Osobowości w rządzie
Bez wątpienia w rządzie jest kilka osobowości. Przede wszystkim Adam Bodnar, Minister Sprawiedliwości i Prokurator Generalny. Podjął się zadania karkołomnego, bowiem właśnie w obszarze jego odpowiedzialności szkodnictwo PiS-u jest najbardziej skoncentrowane. Poprzedni Sejm na gwizdek przegłosowywał niezbędne po temu ustawy. Wrogi rządowi prezydent chętnie z nich korzysta.
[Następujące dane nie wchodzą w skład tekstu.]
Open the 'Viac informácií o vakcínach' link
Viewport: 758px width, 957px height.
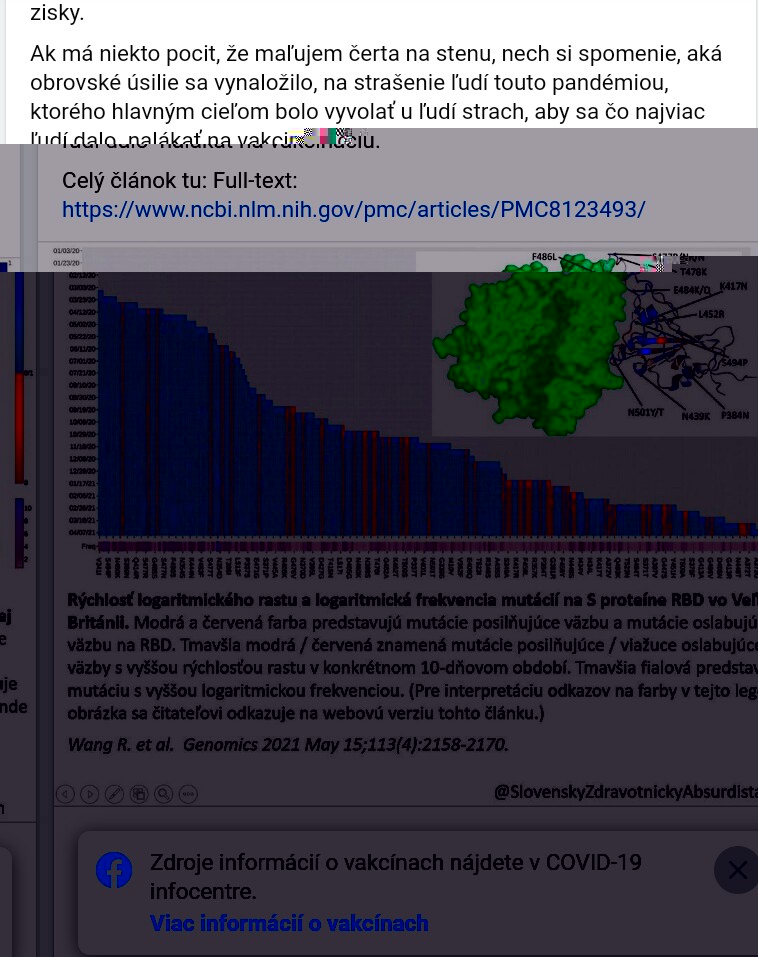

O Trybunale Konstytucyjnym i Sądzie Najwyższym już nie mówię, żeby nie strzępić języka w sprawach oczywistych. Od tygodni towarzyszy wszystkiemu warkot rolniczych traktorów blokujących kraj. Rolnicy, którzy przez osiem lat masowo popierali PiS, teraz masowo wyjeżdżają na drogi domagając się, żeby rząd Tuska jak najszybciej odkręcił, co ich kochankowie zamotali. Gdy minister rolnictwa upora się wreszcie z tymi protestami, to bez wątpienia obok ministra sprawiedliwości będzie poważnym kandydatem do uświęcenia. Szczególną misję ma do wypełnienia w rządzie Tuska także minister Sikorski. Reanimować politykę zagraniczną po katastrofalnej zapaści i w cieniu afery wizowej nie jest łatwo. Rząd premiera Tuska ma też kilka innych gwiazd: z przyjemnością obserwuję ministra cyfryzacji Gawkowskiego czy minister Nowacką, która sprząta oświatę po Czarnku i jego fobiach. Są oczywiście także pomyłki, to jasne. Reasumując - nie jest tak dobrze, jak zapowiadano i nie jest tak źle, jak chce PiS. Jarosław Kaczyński broniący dziś prawdy i demokracji (z komisjami śledczymi w tle) jest po prostu żałosny. Rządowi Tuska udało się odblokować pieniądze z KPO, spełnić obietnicę 20-proc. podwyżki dla sfery budżetowej, przywrócić finansowanie in vitro z budżetu państwa, a wymiar sprawiedliwości z powrotem pchnąć ku państwu prawa. Niestety większość obietnic to jednak ciągle zapowiedzi. Ogromna w tym zasługa PiS i prezydenta, którzy od pierwszych chwil po wyborach wyszarpują koalicji godzinę po godzinie byle tylko było jej trudniej. Mimo to dzień po dniu ancien régime schodzi do grobu. Niestety czas wlecze się niemiłosiernie.